DATA TO USE =>

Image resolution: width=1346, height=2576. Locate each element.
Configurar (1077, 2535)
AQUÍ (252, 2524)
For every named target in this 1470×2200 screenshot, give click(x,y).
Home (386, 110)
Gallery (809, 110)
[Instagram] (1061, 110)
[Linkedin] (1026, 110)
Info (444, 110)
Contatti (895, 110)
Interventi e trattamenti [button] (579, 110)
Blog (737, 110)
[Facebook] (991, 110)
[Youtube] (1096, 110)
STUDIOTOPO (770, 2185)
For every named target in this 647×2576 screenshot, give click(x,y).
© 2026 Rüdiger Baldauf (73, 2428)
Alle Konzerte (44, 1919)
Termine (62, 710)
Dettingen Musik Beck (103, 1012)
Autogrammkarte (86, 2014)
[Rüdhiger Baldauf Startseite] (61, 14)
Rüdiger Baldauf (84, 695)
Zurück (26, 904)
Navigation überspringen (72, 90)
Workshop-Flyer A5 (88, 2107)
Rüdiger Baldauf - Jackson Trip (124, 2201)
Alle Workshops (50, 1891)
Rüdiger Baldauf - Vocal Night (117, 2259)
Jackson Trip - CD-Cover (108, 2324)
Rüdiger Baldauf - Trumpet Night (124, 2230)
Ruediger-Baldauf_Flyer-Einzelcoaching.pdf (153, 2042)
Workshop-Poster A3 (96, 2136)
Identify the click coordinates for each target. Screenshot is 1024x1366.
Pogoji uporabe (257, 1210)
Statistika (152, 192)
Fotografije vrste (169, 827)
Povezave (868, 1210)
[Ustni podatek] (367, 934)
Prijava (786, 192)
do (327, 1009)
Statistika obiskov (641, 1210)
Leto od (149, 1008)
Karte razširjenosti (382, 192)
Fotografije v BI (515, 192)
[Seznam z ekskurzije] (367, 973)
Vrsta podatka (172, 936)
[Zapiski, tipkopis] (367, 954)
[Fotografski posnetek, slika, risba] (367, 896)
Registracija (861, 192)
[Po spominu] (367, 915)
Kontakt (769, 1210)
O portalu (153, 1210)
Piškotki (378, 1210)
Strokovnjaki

ABOUT THIS TASK => Every line from the line containing "Blog (737, 110)" through the line containing "[Zapiski, tipkopis] (367, 954)" in the records above must be retyped exactly. Leave out the rest.

RESULT OF THIS TASK =>
Blog (737, 110)
[Facebook] (991, 110)
[Youtube] (1096, 110)
STUDIOTOPO (770, 2185)
For every named target in this 647×2576 screenshot, give click(x,y).
© 2026 Rüdiger Baldauf (73, 2428)
Alle Konzerte (44, 1919)
Termine (62, 710)
Dettingen Musik Beck (103, 1012)
Autogrammkarte (86, 2014)
[Rüdhiger Baldauf Startseite] (61, 14)
Rüdiger Baldauf (84, 695)
Zurück (26, 904)
Navigation überspringen (72, 90)
Workshop-Flyer A5 (88, 2107)
Rüdiger Baldauf - Jackson Trip (124, 2201)
Alle Workshops (50, 1891)
Rüdiger Baldauf - Vocal Night (117, 2259)
Jackson Trip - CD-Cover (108, 2324)
Rüdiger Baldauf - Trumpet Night (124, 2230)
Ruediger-Baldauf_Flyer-Einzelcoaching.pdf (153, 2042)
Workshop-Poster A3 (96, 2136)
Identify the click coordinates for each target. Screenshot is 1024x1366.
Pogoji uporabe (257, 1210)
Statistika (152, 192)
Fotografije vrste (169, 827)
Povezave (868, 1210)
[Ustni podatek] (367, 934)
Prijava (786, 192)
do (327, 1009)
Statistika obiskov (641, 1210)
Leto od (149, 1008)
Karte razširjenosti (382, 192)
Fotografije v BI (515, 192)
[Seznam z ekskurzije] (367, 973)
Vrsta podatka (172, 936)
[Zapiski, tipkopis] (367, 954)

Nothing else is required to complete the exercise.